Herzl's Vision
Theodor Herzl and the Foundation of the Jewish State
In Herzl, readers meet a visionary driven by a desire to preserve human life and dignity, not only for Jews, but for those with whom he hoped they could share a land.
From Israel Prize recipient Shlomo Avineri comes Herzl’s Vision, a timely, revealing, and immensely readable new biography of Theodor Herzl, who is credited with conceptualizing modern Zionism.
Opening chapters find Herzl rubbing elbows with Kaiser Wilhelm II in Jerusalem, a mere year after first convening the Zionist Congress. The grandeur of this alliance, and the meteoric nature of his rise toward it, help Avineri cast Herzl as a bold, imaginative, and persuasive thinker. Later meetings with other world leaders, including the pope, cement the perception, while the reactions of diplomats to him—often cold and riddled with prejudice—highlight the necessity of his project.

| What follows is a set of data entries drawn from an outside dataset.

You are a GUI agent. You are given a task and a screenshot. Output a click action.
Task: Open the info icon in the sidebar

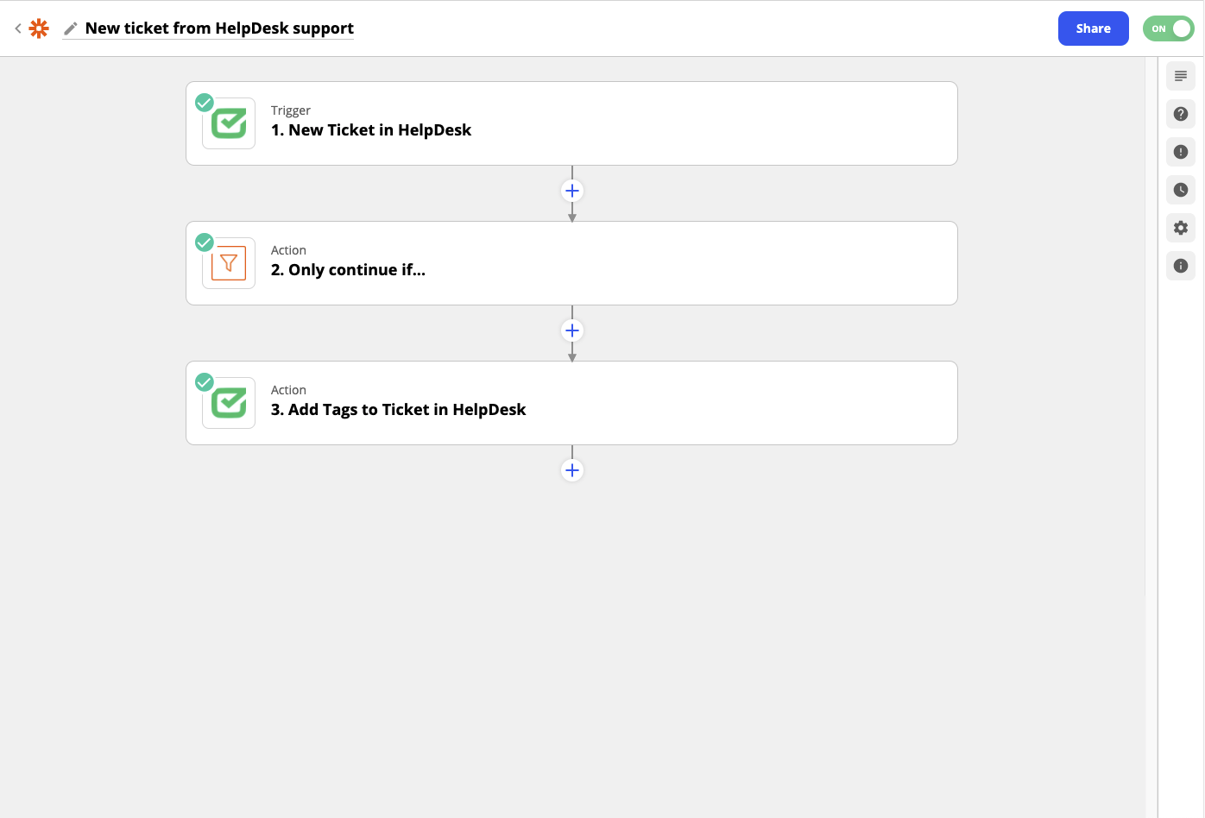[x=1181, y=266]
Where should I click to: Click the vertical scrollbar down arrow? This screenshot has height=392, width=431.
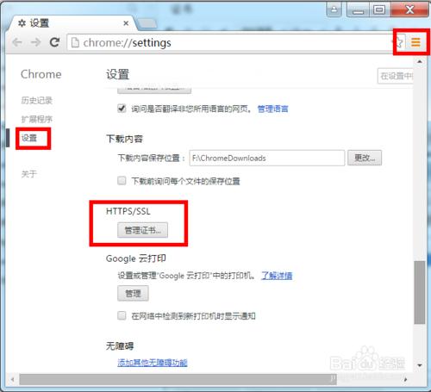[420, 365]
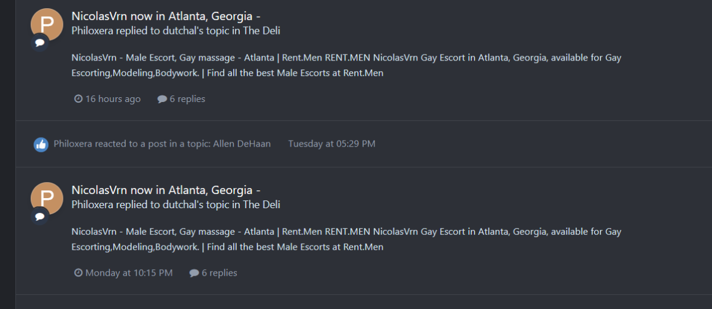Viewport: 712px width, 309px height.
Task: Open The Deli forum from the 16-hours-ago post
Action: [x=262, y=30]
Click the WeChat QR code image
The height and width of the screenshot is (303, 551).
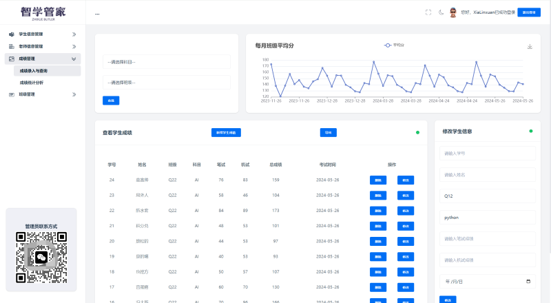[x=42, y=258]
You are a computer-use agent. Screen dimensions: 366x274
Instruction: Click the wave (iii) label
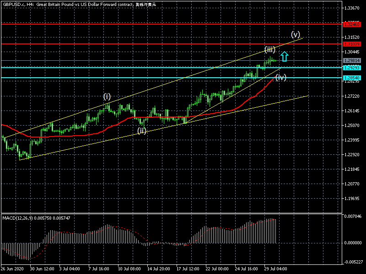[x=270, y=49]
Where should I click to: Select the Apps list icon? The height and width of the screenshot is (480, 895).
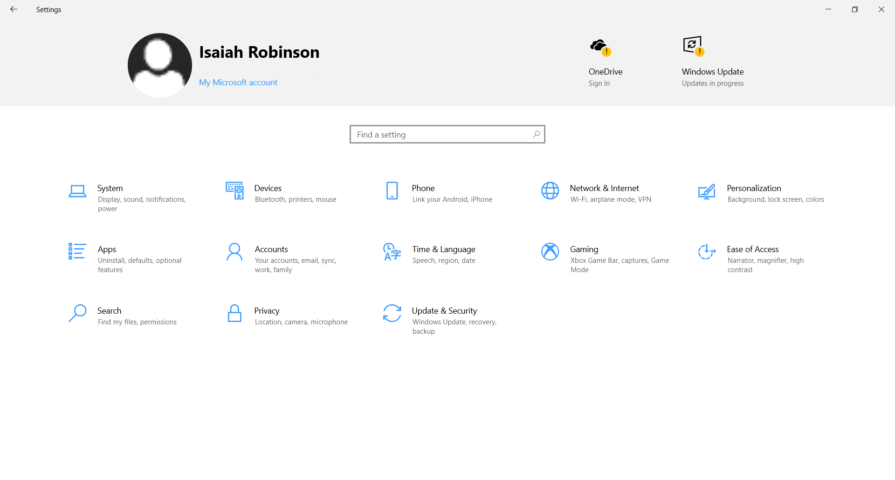(77, 251)
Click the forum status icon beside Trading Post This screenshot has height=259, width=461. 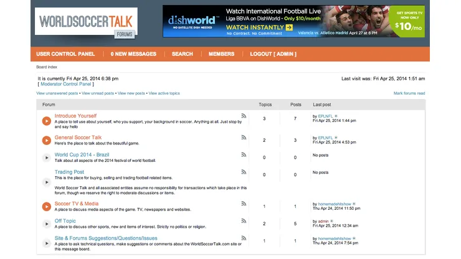tap(46, 182)
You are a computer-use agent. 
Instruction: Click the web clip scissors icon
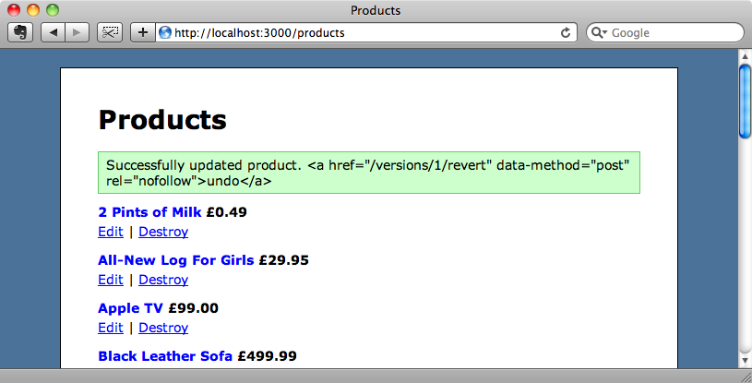(110, 32)
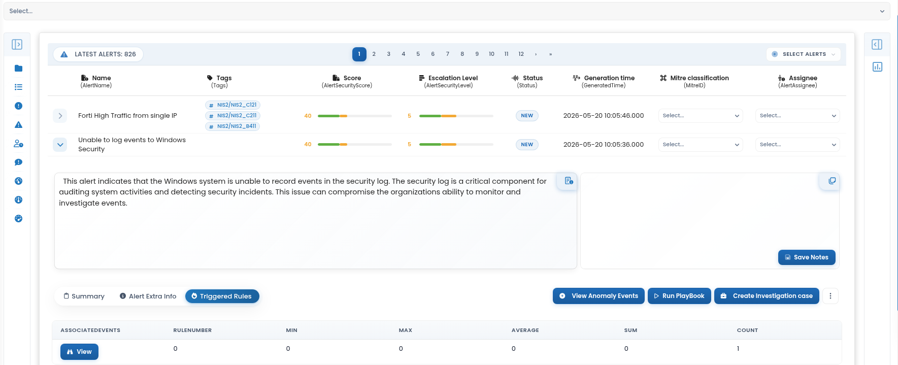
Task: Expand the Forti High Traffic alert row
Action: point(60,116)
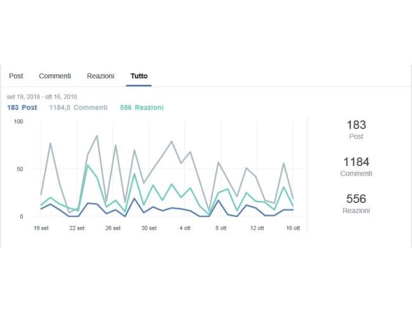Click the active Tutto tab
Screen dimensions: 412x313
coord(139,76)
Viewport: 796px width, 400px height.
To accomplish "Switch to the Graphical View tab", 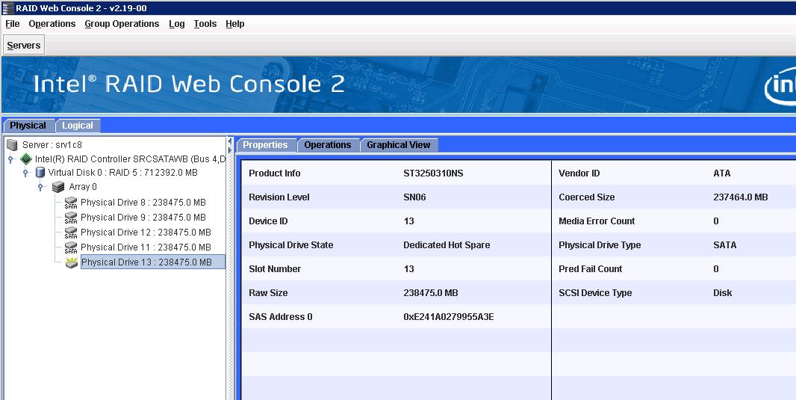I will pos(398,145).
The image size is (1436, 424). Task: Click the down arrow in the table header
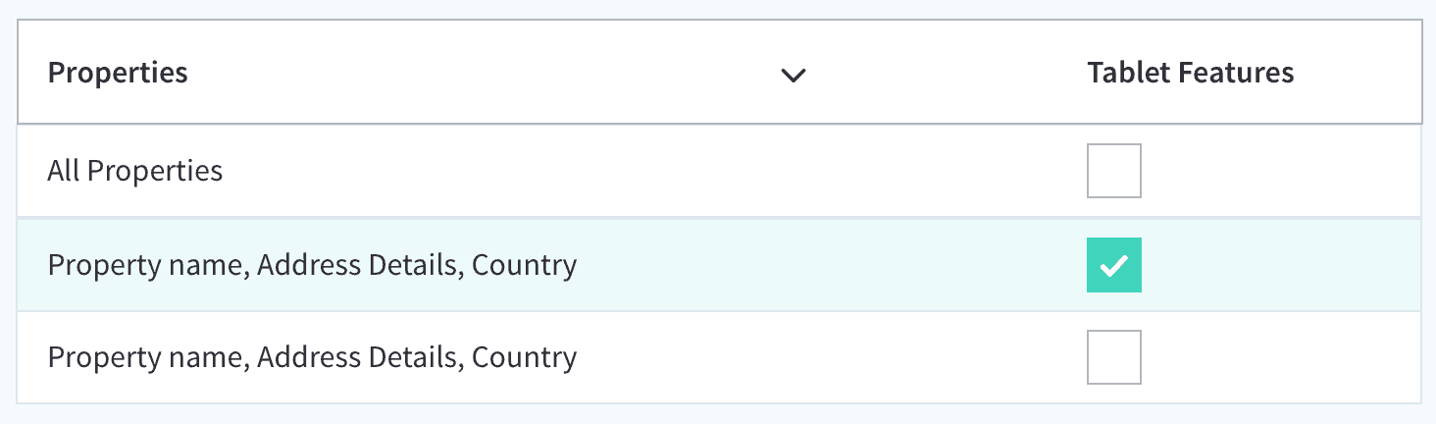(793, 75)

Affection and admiration dominate Avineri’s narrative. Herzl, the reader finds, sometimes flirted with Icarus-level aspirations. He dreamed of a politically expedient mass conversion before the pope and imagined that he could persuade European leaders to his side with singular and effective arguments. Of the Holy Land, he waxed poetic: “We shall convert the sandy deserts of our country into beautiful meadows.”
Yet, there was a practical edge to Herzl’s visions, too, and without them, modern Israel may not have been possible. Avineri sets the scene by detailing 19th-century shifts away from religious antisemitism into insidious nationalist antisemitism, and approaching disasters are foreshadowed with eerie effect.
Avineri poises Herzl amongst such changes as a man of incredible foresight: “Blood libels … have been replaced … by stories about Christian property being robbed by Jewish capital,” he writes, and he anticipates pogroms on grand scales. Avineri’s text also bears witness to the evolution of Herzl’s Zionism, from a means of guaranteeing autonomy and protection via a protectorate, to an independent nation of its own. British Palestine, as the dream location, looms.
A dynamic and thoughtful presentation of an extremely important 20th-century figure, Avineri’s Herzl’s Vision is essential reading for all those who wish to have nuanced conversations about Zionism. Compelling prose is strengthened by careful research, and the resultant biography stands to inform and engage.
Herzl’s Vision, by thoughtfully tracing Zionism to its roots in the imagination of one brilliant and compassionate thinker, contributes invaluably to ongoing conversations about Jewish nationality and Israel’s beginnings.